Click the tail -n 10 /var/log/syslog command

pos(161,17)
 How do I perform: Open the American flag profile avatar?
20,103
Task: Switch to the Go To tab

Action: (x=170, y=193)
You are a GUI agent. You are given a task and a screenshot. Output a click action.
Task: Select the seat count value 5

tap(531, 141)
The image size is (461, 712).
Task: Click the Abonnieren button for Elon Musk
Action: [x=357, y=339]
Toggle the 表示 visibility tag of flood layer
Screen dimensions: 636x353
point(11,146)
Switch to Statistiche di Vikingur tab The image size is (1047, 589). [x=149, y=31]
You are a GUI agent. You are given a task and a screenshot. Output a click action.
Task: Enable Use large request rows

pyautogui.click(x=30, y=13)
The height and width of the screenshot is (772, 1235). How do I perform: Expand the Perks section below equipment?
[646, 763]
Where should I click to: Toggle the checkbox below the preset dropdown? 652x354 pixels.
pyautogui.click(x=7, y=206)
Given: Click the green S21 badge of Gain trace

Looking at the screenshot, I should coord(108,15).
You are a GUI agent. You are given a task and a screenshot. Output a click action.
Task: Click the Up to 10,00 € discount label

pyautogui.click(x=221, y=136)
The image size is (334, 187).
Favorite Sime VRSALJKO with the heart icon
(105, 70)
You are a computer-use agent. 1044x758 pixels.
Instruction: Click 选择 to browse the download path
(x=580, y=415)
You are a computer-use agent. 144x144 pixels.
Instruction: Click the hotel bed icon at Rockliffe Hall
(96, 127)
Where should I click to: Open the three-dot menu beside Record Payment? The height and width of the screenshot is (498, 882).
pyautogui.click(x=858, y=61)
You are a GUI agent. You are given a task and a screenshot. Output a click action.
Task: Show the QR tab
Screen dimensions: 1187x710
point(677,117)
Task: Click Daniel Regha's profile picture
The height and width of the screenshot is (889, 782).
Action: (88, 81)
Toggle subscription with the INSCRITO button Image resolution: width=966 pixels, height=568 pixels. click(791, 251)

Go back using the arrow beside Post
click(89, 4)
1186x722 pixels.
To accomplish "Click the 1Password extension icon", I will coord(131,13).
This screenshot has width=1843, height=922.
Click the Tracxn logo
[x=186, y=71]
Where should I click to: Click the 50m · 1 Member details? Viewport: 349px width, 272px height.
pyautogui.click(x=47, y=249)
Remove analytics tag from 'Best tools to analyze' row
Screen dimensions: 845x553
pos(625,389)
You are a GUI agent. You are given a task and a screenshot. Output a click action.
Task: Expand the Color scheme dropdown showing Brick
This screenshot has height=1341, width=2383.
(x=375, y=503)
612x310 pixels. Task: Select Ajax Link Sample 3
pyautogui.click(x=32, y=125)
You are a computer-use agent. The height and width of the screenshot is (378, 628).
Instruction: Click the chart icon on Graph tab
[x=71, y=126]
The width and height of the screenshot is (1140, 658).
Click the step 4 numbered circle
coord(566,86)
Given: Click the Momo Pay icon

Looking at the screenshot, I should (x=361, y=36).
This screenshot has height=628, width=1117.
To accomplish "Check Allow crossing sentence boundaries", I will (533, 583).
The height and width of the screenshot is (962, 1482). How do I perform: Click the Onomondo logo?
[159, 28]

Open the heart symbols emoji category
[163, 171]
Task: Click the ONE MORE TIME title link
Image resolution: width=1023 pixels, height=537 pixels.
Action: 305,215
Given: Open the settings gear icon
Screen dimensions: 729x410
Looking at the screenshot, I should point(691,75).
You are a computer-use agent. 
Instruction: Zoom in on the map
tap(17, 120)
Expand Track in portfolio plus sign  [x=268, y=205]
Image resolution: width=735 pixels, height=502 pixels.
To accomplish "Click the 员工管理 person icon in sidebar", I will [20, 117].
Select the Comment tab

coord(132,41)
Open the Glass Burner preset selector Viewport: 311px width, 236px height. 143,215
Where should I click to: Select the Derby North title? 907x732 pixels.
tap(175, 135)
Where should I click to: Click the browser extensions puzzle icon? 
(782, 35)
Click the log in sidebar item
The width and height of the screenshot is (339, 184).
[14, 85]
::::::::::
Print the whole listing above again, line for line, without altering anything.

Click the tail -n 10 /var/log/syslog command

pos(161,17)
 How do I perform: Open the American flag profile avatar?
20,103
Task: Switch to the Go To tab

Action: (x=170, y=193)
You are a GUI agent. You are given a task and a screenshot. Output a click action.
Task: Select the seat count value 5

tap(531, 141)
The image size is (461, 712).
Task: Click the Abonnieren button for Elon Musk
Action: [x=357, y=339]
Toggle the 表示 visibility tag of flood layer
Screen dimensions: 636x353
point(11,146)
Switch to Statistiche di Vikingur tab The image size is (1047, 589). [x=149, y=31]
You are a GUI agent. You are given a task and a screenshot. Output a click action.
Task: Enable Use large request rows

pyautogui.click(x=30, y=13)
The height and width of the screenshot is (772, 1235). How do I perform: Expand the Perks section below equipment?
[646, 763]
Where should I click to: Toggle the checkbox below the preset dropdown? 652x354 pixels.
pyautogui.click(x=7, y=206)
Given: Click the green S21 badge of Gain trace

Looking at the screenshot, I should coord(108,15).
You are a GUI agent. You are given a task and a screenshot. Output a click action.
Task: Click the Up to 10,00 € discount label

pyautogui.click(x=221, y=136)
The image size is (334, 187).
Favorite Sime VRSALJKO with the heart icon
(105, 70)
You are a computer-use agent. 1044x758 pixels.
Instruction: Click 选择 to browse the download path
(x=580, y=415)
You are a computer-use agent. 144x144 pixels.
Instruction: Click the hotel bed icon at Rockliffe Hall
(96, 127)
Where should I click to: Open the three-dot menu beside Record Payment? The height and width of the screenshot is (498, 882).
pyautogui.click(x=858, y=61)
You are a GUI agent. You are given a task and a screenshot. Output a click action.
Task: Show the QR tab
Screen dimensions: 1187x710
point(677,117)
Task: Click Daniel Regha's profile picture
The height and width of the screenshot is (889, 782).
Action: (88, 81)
Toggle subscription with the INSCRITO button Image resolution: width=966 pixels, height=568 pixels. click(791, 251)

Go back using the arrow beside Post
click(89, 4)
1186x722 pixels.
To accomplish "Click the 1Password extension icon", I will coord(131,13).
This screenshot has width=1843, height=922.
Click the Tracxn logo
[x=186, y=71]
Where should I click to: Click the 50m · 1 Member details? Viewport: 349px width, 272px height.
pyautogui.click(x=47, y=249)
Remove analytics tag from 'Best tools to analyze' row
Screen dimensions: 845x553
pos(625,389)
You are a GUI agent. You are given a task and a screenshot. Output a click action.
Task: Expand the Color scheme dropdown showing Brick
This screenshot has height=1341, width=2383.
(x=375, y=503)
612x310 pixels. Task: Select Ajax Link Sample 3
pyautogui.click(x=32, y=125)
You are a computer-use agent. The height and width of the screenshot is (378, 628).
Instruction: Click the chart icon on Graph tab
[x=71, y=126]
The width and height of the screenshot is (1140, 658).
Click the step 4 numbered circle
coord(566,86)
Given: Click the Momo Pay icon

Looking at the screenshot, I should (x=361, y=36).
This screenshot has height=628, width=1117.
To accomplish "Check Allow crossing sentence boundaries", I will (533, 583).
The height and width of the screenshot is (962, 1482). How do I perform: Click the Onomondo logo?
[159, 28]

Open the heart symbols emoji category
[163, 171]
Task: Click the ONE MORE TIME title link
Image resolution: width=1023 pixels, height=537 pixels.
Action: 305,215
Given: Open the settings gear icon
Screen dimensions: 729x410
Looking at the screenshot, I should point(691,75).
You are a computer-use agent. 
Instruction: Zoom in on the map
tap(17, 120)
Expand Track in portfolio plus sign  [x=268, y=205]
Image resolution: width=735 pixels, height=502 pixels.
To accomplish "Click the 员工管理 person icon in sidebar", I will [20, 117].
Select the Comment tab

coord(132,41)
Open the Glass Burner preset selector Viewport: 311px width, 236px height. 143,215
Where should I click to: Select the Derby North title? 907x732 pixels.
tap(175, 135)
Where should I click to: Click the browser extensions puzzle icon? 
(782, 35)
Click the log in sidebar item
The width and height of the screenshot is (339, 184).
[14, 85]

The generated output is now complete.